# Deport Them Now



## Whistler31 (Feb 1, 2007)

http://www.deportthemnow.com


----------



## hunter9494 (Jan 21, 2007)

i dunno, could be a website set up by the criminal illegals who target folks who hate them? i don't trust the inet for ****!


----------



## R y a n (Apr 4, 2005)

I also wouldn't trust this type of website. There is nothing too it except asking for your contact info... never a good thing...
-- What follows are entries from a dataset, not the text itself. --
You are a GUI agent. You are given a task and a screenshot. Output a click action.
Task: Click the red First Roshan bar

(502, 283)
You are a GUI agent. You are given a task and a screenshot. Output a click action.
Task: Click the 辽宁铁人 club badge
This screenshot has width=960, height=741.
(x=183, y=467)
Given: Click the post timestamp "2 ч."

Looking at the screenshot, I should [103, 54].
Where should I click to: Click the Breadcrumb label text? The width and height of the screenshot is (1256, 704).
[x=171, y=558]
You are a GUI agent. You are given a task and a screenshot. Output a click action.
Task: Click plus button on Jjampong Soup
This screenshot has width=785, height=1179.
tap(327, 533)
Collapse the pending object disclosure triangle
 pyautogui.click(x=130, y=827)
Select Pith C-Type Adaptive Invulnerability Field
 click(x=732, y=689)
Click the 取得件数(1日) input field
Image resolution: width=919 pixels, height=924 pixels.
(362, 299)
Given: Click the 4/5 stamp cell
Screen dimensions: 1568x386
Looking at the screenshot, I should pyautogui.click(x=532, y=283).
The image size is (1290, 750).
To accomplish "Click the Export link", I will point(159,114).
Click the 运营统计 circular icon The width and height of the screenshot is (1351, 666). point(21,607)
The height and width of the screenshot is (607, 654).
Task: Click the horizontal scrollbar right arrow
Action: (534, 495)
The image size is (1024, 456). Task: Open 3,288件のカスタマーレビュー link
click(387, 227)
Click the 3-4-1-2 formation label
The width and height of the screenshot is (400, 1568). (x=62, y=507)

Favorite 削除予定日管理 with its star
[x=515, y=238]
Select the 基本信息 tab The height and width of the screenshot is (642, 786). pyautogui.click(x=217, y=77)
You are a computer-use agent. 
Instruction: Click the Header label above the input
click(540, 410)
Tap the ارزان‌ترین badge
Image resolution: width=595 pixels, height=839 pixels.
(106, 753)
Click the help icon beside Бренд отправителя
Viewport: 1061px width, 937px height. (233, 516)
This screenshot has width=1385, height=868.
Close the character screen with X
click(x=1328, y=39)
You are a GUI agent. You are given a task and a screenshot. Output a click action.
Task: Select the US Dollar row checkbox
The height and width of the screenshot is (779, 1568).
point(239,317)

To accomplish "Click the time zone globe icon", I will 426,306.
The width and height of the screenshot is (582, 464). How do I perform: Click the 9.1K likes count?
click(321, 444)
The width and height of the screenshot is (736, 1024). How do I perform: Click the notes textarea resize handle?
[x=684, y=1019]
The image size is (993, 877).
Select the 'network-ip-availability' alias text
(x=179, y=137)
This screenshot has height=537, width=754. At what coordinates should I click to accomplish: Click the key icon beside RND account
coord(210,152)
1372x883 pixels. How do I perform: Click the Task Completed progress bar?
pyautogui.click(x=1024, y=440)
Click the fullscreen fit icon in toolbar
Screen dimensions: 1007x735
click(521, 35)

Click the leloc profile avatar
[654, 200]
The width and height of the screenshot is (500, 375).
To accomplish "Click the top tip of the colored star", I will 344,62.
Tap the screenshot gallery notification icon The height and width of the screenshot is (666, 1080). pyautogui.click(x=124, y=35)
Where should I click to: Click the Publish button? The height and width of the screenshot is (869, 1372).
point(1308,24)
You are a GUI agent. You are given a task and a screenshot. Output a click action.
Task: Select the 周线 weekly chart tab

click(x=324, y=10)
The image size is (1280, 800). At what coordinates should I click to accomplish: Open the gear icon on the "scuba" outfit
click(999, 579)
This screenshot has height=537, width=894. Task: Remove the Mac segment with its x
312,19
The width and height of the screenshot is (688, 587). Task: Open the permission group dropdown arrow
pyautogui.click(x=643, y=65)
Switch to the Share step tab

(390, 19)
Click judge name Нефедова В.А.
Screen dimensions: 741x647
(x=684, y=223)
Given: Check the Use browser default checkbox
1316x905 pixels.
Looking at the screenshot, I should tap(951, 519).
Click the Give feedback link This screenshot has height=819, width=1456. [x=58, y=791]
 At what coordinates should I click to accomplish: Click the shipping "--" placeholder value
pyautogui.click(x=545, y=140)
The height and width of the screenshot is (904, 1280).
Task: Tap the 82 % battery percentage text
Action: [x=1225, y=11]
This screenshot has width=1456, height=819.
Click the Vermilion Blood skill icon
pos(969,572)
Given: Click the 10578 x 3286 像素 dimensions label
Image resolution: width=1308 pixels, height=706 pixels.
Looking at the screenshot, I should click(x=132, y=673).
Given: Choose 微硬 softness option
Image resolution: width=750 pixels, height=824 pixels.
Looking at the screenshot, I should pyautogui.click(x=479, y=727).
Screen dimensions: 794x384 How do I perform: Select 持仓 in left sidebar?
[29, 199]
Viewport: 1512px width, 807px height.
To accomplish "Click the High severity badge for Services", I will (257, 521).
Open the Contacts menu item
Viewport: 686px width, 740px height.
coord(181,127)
I'd advise everyone to hold off until they update their website with more substantive information..

Ryan


----------



## Bobm (Aug 26, 2003)

I think its Michele Malkin but I wouldn't givve any info to a web site without know what they are about for sure


----------



## Plainsman (Jul 30, 2003)

Yes, I agree. As old and computer illiterate as I am red flags went up.


----------



## jackal_727 (Jul 12, 2007)

Do you think maybe I should include my credit and debit card # just in case they need to verify my citizenship? :roll:


----------



## Whistler31 (Feb 1, 2007)

It is Michelle Malkin's site. I got the URL directly from her when she was on Laura Ingrahm's Show last week.


----------



## Whistler31 (Feb 1, 2007)

Her is her site.

http://michellemalkin.com/2007/07/18/ww ... hemnowcom/


----------



## Plainsman (Jul 30, 2003)

Thanks for clearing that up. It's a shame we all have to be so suspicious now days. They need to hang some of these internet scam artists by their toes in the street and let the crows pick their bones. Maybe that would give some of these people reason to pause.


----------